_EXPLORE THE MATERIAL_:
(a) Reproduce the passage of the air quality extract that begins with "Air quality management" and ends after "European Environment Agency.".
(b) Carry on the extract about French air quality law from the point where it stops.

_EXTRACT_:
--

An extract from The Environment and Climate Change Law Review, 4th Edition

Environmental protection

i Air quality

Air quality management must be distinguished from emission control even though regulation of emission sources is necessary to achieve quality standards.

Article L. 220-2 of the Environmental Code defines atmospheric pollution. The right of everyone to breathe air that does not harm their health has been set out in Act No. 96-1236 of 30 December 1996, known as the LAURE Act, and is listed in Article L. 220-1 of the Environmental Code. This principle has been constitutionalised and enshrined in the environmental Charter. In France, the number of deaths attributable to air pollution is at least 45,000 per year, according to the European Environment Agency.

--

_RECORD EXTRACTS_:
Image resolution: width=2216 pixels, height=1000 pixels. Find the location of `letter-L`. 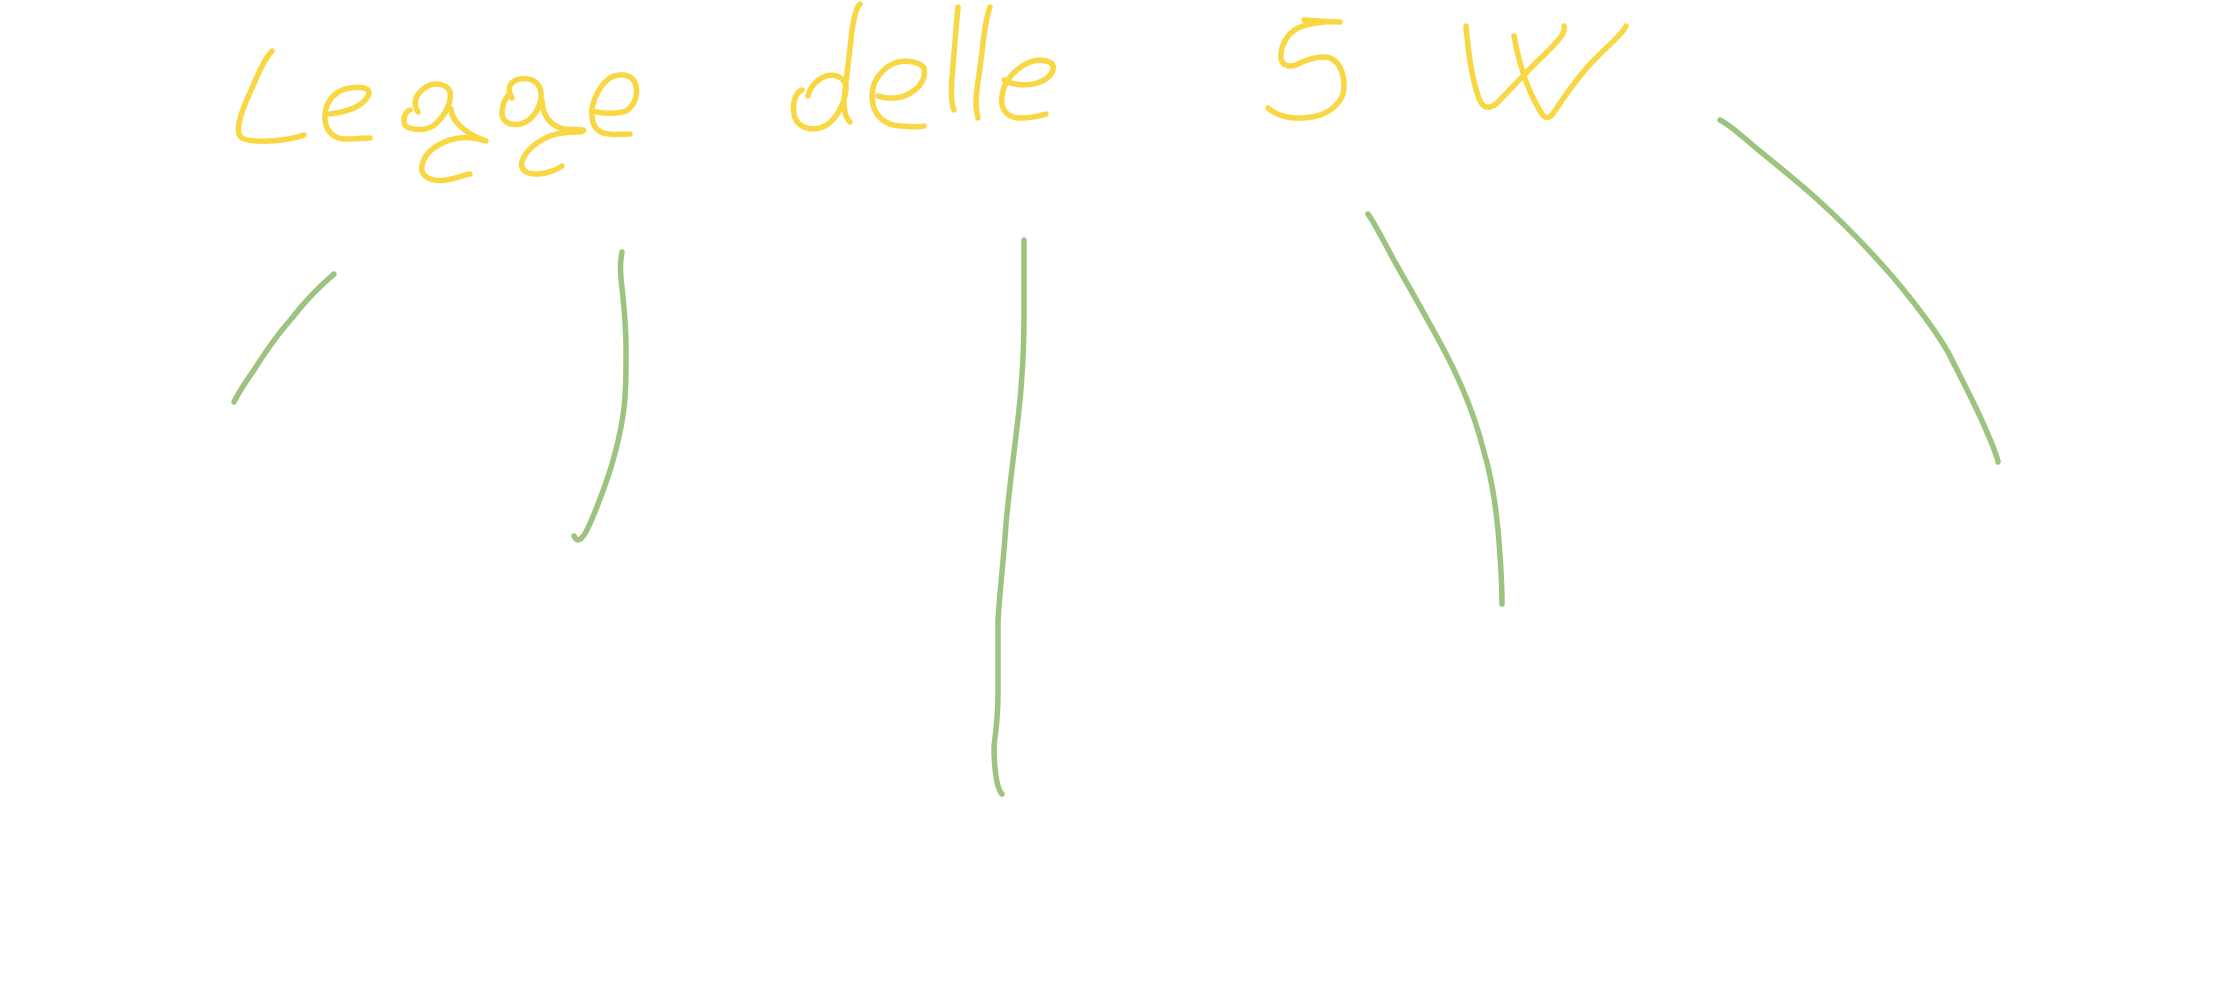

letter-L is located at coordinates (271, 96).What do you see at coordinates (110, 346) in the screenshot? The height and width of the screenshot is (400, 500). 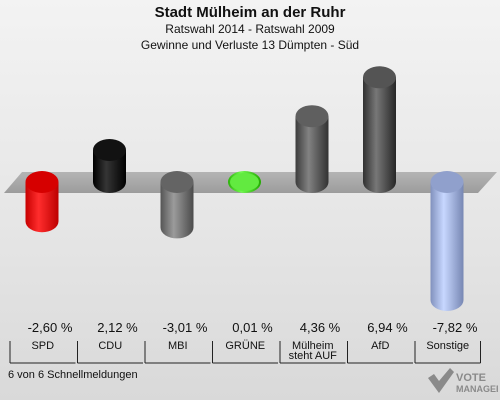 I see `category-label-2: CDU` at bounding box center [110, 346].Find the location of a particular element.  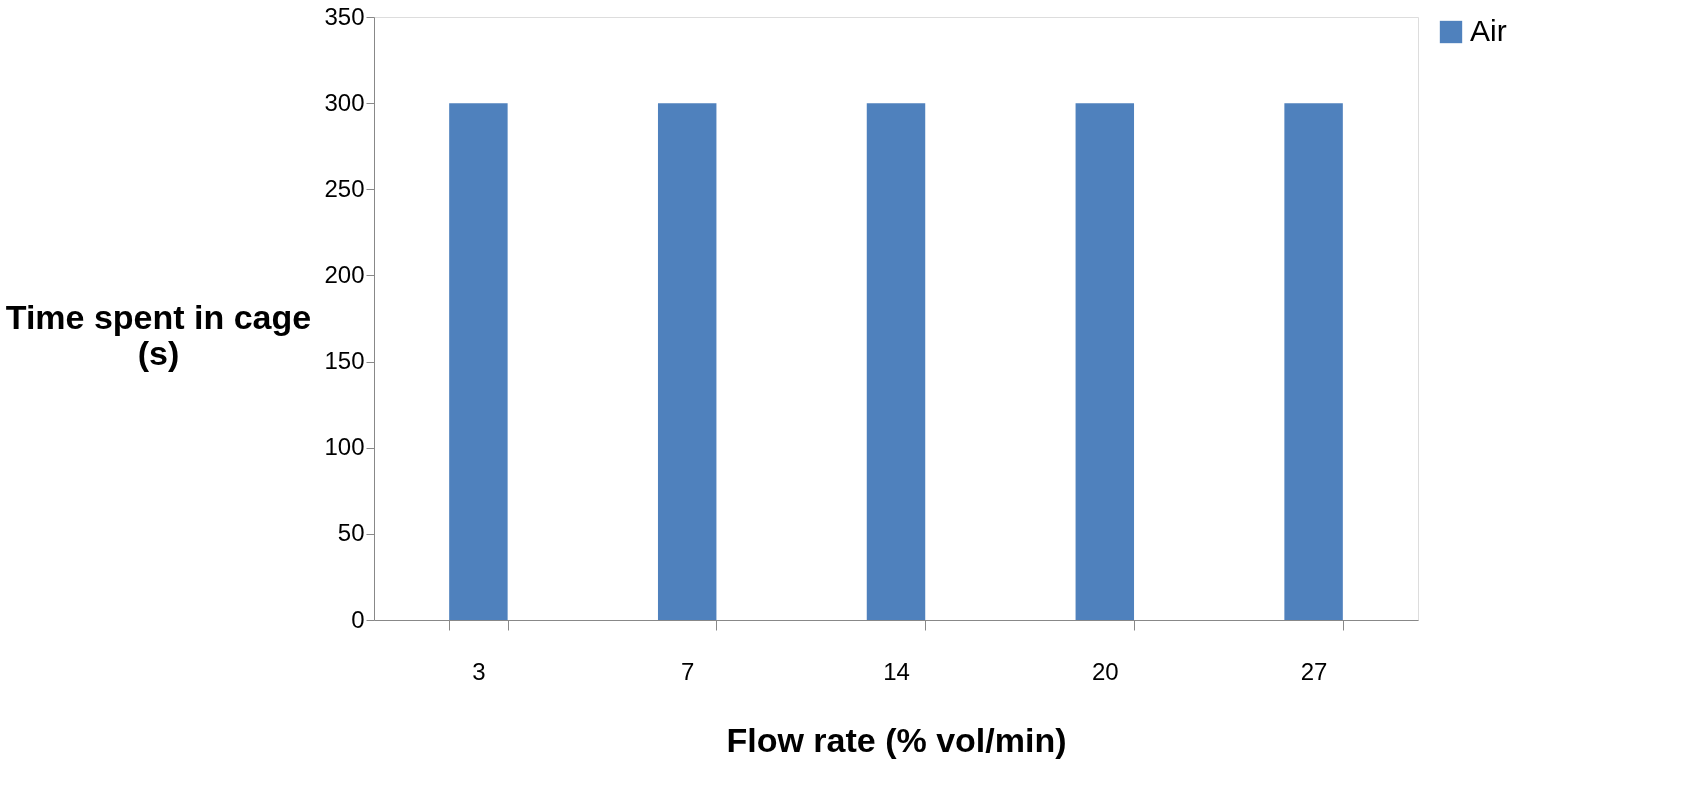

y-tick-label: 250 is located at coordinates (344, 188).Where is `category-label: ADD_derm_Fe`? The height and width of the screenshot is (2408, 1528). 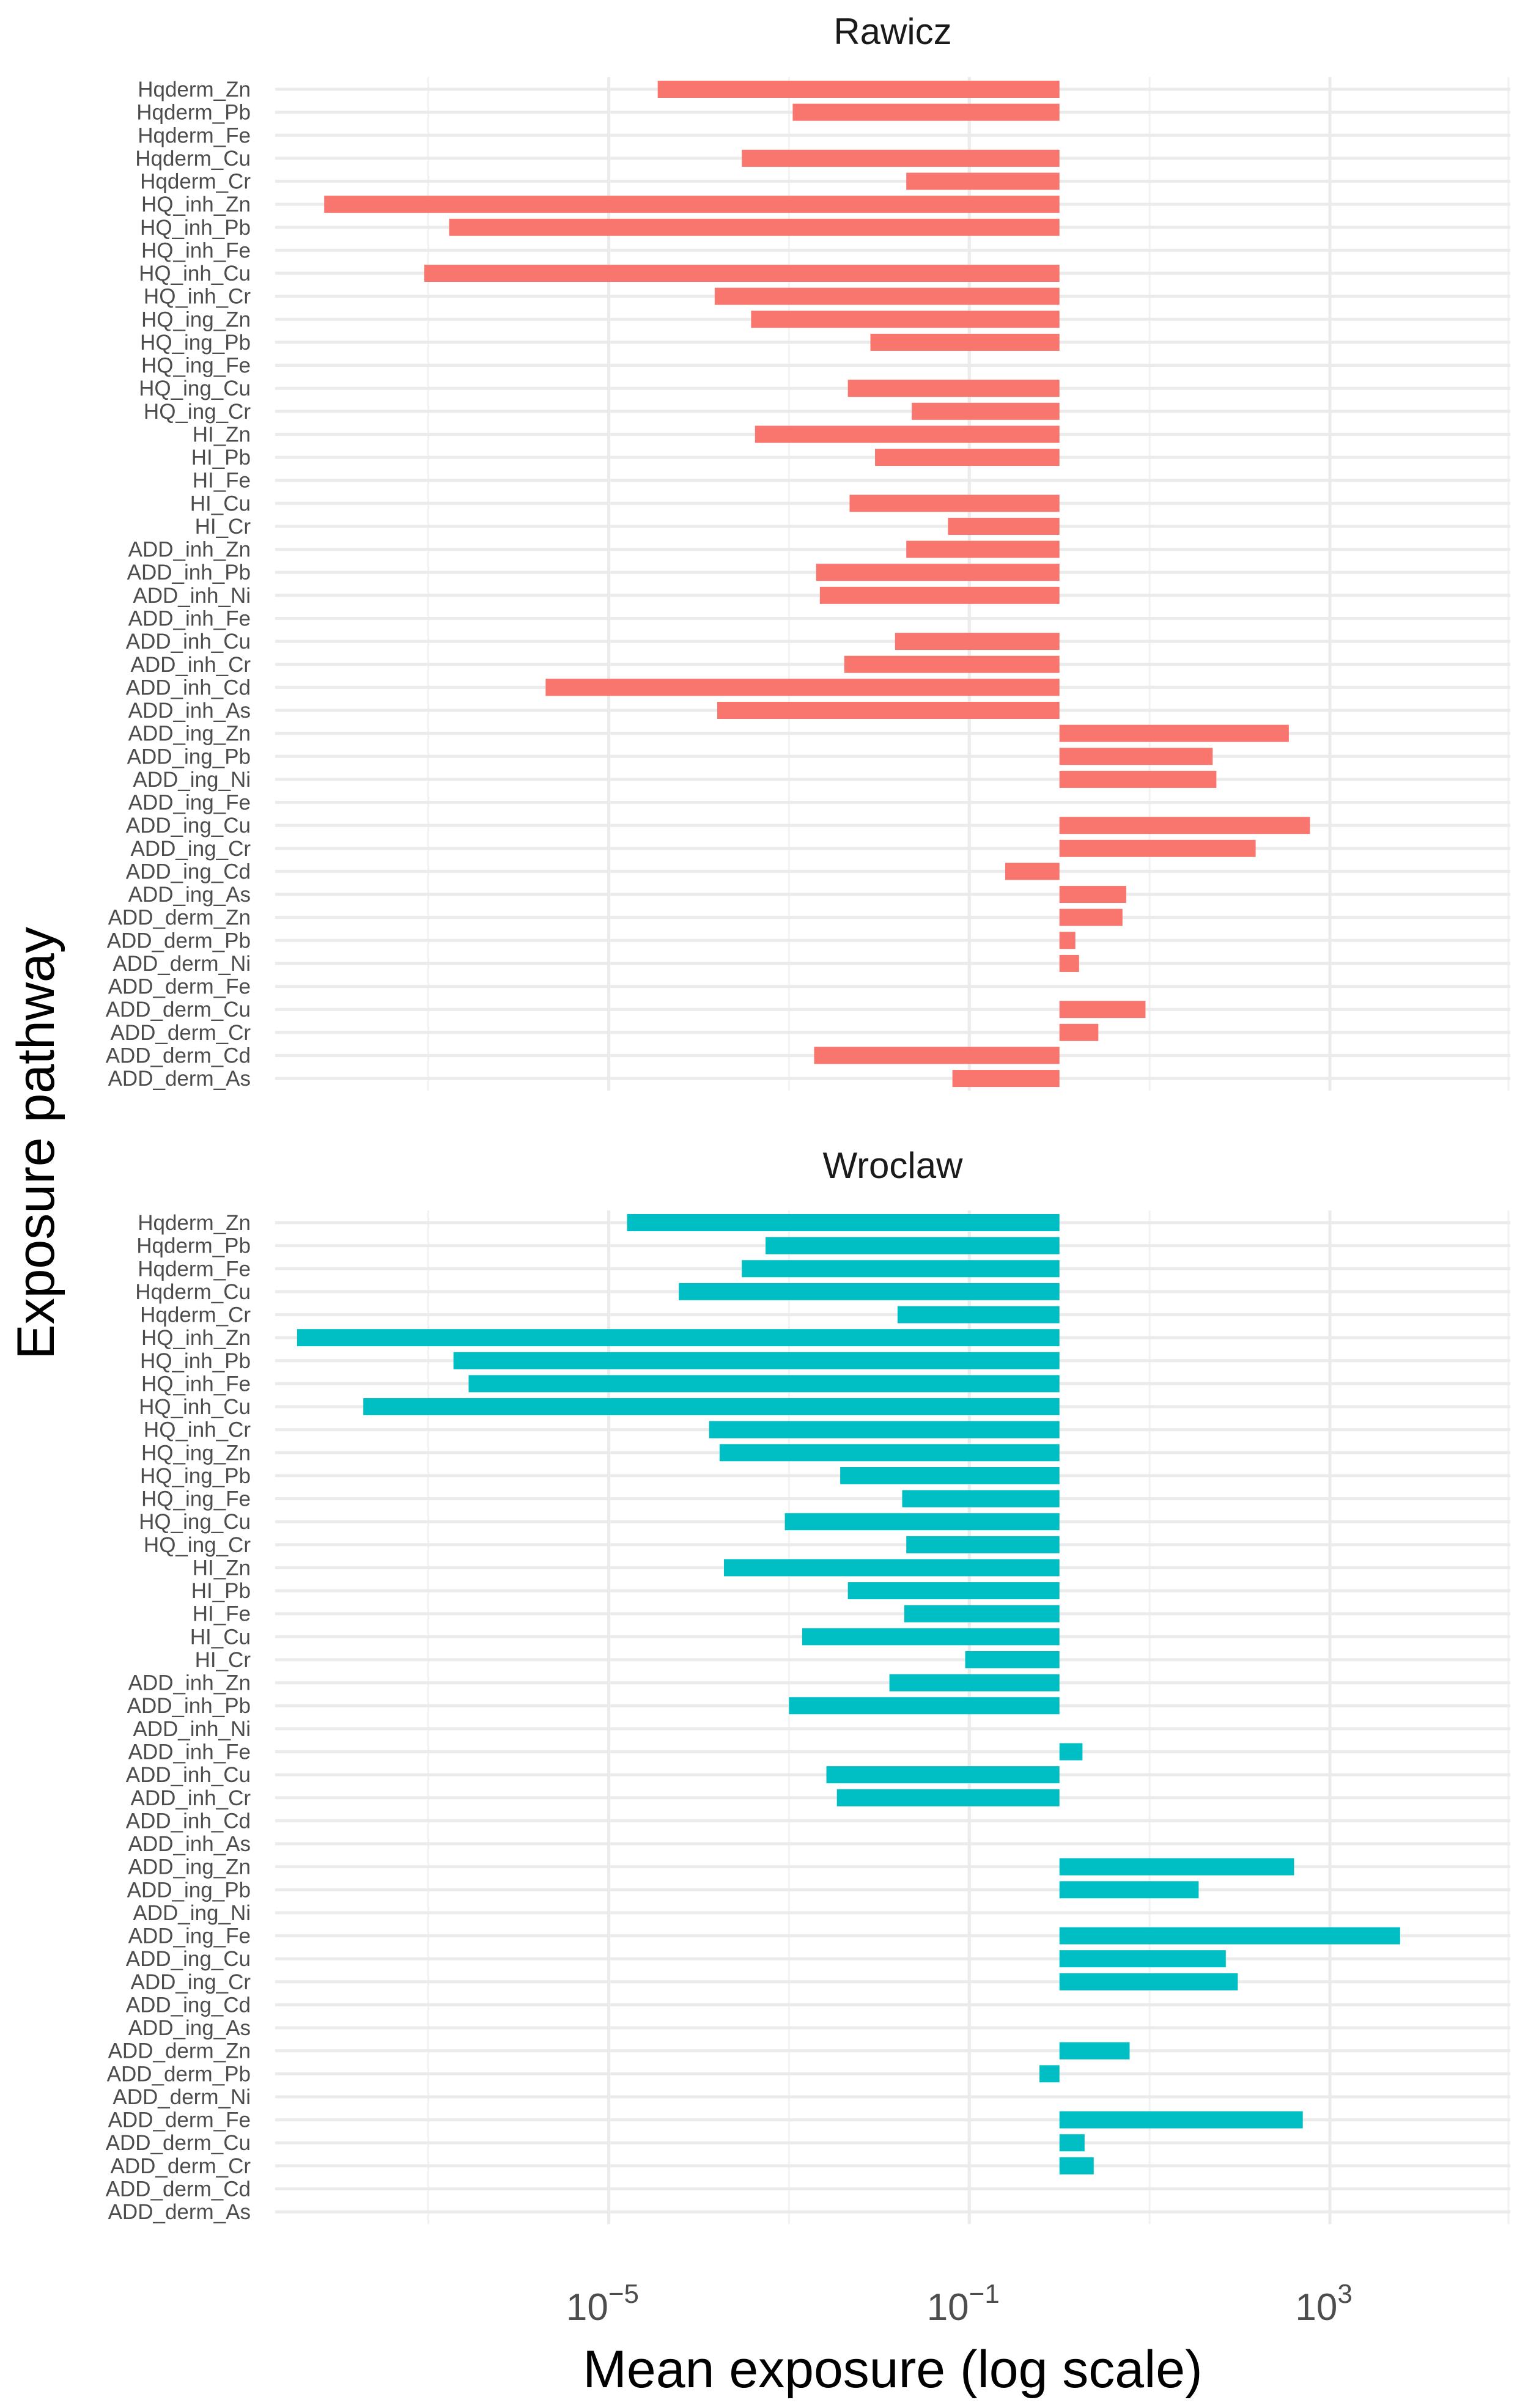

--

_ANSWERS GIVEN_:
(a)
Air quality management must be distinguished from emission control even though regulation of emission sources is necessary to achieve quality standards.

Article L. 220-2 of the Environmental Code defines atmospheric pollution. The right of everyone to breathe air that does not harm their health has been set out in Act No. 96-1236 of 30 December 1996, known as the LAURE Act, and is listed in Article L. 220-1 of the Environmental Code. This principle has been constitutionalised and enshrined in the environmental Charter. In France, the number of deaths attributable to air pollution is at least 45,000 per year, according to the European Environment Agency.

(b)
The plan for the protection of the atmosphere's measures (PPA) must be elaborated by the prefect in agglomerations of more than 250,000 inhabitants. This plan also aims to implement traffic restriction measures. In February 2018, France sent the European Commission the elements of its action plan, which aims to guarantee breathable air for all French people. The prefects of the areas affected by the exceeding of the pollution thresholds were to present on 31 March 2018 the roadmaps prepared with all stakeholders to define the new short-term actions for a quick return to below the regulated thresholds. The Commission brought an action before the Court of Justice of the European Union against France for 'non-compliance with the limit values for nitrogen dioxide (NO2) and for failure to take appropriate measures to shorten the periods of exceedance as much as possible'. France must review its solutions to fight the sources of atmospheric pollution.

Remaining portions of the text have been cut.